▸ **RECORDS SUPPLIED**:
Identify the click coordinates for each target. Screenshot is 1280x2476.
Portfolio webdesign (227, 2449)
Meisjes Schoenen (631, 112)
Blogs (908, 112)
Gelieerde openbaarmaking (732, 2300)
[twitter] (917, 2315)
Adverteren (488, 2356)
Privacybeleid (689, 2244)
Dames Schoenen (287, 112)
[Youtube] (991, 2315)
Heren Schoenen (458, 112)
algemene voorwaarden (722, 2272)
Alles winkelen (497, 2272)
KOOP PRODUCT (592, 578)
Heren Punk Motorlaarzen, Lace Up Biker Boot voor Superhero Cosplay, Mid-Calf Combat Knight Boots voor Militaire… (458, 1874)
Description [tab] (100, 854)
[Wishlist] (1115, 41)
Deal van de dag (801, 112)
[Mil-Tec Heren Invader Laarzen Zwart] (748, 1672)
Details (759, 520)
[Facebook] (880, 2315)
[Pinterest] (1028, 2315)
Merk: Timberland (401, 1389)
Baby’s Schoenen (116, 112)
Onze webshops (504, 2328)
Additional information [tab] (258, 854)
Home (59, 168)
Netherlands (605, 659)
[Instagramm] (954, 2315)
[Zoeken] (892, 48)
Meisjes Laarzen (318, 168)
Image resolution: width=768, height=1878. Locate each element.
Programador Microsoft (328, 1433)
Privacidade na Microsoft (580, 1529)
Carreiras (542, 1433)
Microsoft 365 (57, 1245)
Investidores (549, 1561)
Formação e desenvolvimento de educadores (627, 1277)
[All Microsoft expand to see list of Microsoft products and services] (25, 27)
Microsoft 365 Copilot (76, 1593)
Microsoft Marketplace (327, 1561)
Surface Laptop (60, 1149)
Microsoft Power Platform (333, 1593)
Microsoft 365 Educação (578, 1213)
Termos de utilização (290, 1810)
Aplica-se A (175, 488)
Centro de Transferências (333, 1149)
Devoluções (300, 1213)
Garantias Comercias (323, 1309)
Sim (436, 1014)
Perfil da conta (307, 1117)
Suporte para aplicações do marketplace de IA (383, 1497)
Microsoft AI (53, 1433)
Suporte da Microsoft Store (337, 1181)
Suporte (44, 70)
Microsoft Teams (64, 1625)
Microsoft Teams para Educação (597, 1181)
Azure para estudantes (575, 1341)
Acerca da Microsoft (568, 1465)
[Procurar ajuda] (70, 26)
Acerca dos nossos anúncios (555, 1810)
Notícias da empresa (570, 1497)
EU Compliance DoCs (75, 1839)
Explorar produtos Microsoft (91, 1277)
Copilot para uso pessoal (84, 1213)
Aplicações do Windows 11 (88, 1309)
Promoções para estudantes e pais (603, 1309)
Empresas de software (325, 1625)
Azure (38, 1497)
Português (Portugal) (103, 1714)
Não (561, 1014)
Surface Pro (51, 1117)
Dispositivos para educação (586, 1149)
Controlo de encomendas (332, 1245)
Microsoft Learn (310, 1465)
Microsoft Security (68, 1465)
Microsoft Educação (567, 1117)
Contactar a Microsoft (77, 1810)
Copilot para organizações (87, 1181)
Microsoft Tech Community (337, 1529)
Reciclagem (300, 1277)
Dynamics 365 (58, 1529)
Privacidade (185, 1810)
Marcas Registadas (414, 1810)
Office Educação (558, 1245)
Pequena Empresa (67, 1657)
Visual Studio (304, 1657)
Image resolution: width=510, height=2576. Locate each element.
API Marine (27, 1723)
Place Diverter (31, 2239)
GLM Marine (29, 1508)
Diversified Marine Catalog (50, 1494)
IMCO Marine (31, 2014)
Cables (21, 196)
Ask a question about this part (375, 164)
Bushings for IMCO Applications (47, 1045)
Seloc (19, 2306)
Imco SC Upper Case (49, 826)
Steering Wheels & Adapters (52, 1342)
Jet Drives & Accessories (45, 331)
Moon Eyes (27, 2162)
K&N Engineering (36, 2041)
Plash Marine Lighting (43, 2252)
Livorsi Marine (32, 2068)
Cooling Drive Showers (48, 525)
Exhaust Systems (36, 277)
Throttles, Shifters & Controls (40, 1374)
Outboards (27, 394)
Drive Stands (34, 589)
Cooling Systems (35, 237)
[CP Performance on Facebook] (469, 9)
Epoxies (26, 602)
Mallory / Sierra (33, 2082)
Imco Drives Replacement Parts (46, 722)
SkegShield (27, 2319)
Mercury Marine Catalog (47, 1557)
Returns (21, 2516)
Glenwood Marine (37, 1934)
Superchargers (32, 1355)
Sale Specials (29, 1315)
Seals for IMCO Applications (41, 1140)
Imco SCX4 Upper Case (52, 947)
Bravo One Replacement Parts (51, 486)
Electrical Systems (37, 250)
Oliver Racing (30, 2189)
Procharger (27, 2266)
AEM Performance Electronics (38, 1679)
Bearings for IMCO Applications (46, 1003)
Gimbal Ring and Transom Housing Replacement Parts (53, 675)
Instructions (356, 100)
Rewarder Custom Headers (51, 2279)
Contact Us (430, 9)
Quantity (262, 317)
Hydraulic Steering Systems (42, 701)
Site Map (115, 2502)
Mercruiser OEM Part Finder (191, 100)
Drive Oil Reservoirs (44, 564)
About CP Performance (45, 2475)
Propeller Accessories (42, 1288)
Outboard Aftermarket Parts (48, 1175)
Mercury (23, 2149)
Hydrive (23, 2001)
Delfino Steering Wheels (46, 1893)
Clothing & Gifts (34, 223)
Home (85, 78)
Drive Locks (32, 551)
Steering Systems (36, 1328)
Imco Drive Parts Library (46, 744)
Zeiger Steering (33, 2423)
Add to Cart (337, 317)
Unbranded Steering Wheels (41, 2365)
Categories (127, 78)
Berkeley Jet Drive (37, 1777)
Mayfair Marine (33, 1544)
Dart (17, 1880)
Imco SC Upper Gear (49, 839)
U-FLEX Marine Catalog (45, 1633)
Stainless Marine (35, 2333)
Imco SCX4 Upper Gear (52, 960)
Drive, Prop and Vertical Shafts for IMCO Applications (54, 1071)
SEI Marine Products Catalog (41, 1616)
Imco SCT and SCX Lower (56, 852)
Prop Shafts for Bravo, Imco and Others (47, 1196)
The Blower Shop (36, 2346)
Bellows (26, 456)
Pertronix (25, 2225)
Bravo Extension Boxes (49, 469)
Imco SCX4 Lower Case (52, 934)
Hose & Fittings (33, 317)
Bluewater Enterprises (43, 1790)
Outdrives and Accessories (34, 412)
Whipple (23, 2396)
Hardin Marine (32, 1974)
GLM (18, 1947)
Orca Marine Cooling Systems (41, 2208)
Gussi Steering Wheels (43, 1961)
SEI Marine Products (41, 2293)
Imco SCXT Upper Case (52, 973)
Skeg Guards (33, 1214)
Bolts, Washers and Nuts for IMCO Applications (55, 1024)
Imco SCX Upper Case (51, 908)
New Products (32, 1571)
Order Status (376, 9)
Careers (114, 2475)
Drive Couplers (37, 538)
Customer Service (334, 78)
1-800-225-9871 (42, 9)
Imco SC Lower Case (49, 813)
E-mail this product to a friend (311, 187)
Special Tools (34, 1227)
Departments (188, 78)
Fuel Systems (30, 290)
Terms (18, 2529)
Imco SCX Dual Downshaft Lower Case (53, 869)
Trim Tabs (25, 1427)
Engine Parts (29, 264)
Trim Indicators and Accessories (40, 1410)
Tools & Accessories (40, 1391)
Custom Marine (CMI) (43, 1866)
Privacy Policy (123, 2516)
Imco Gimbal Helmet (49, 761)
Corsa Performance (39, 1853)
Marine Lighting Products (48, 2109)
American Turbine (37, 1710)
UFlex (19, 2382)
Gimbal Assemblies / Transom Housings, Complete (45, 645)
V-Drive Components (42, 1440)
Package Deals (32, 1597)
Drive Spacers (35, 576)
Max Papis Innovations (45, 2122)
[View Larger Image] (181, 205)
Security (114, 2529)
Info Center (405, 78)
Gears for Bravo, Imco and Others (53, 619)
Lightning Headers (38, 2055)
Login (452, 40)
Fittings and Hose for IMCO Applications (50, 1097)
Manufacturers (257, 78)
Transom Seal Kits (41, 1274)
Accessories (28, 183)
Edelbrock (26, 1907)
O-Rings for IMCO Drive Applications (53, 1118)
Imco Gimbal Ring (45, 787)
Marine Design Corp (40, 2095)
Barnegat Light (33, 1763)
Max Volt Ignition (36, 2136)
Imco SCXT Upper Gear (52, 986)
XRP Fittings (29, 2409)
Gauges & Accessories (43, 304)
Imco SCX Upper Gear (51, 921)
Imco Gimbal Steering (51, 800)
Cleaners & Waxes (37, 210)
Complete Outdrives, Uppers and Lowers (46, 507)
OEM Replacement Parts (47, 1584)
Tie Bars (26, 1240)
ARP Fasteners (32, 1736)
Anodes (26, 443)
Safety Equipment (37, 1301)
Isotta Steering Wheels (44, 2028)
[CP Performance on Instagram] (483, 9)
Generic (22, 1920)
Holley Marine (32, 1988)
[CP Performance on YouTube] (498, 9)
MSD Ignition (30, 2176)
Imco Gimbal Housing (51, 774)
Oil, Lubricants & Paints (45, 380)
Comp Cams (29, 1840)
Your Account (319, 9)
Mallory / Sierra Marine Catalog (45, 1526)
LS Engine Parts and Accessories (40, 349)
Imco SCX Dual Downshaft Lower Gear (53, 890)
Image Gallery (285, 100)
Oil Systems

▸ **BRIEF**:
Count the lines above in which the string "Complete" occurs, and write the number with no other text.

▸ **SOLUTION TO THIS TASK**:
2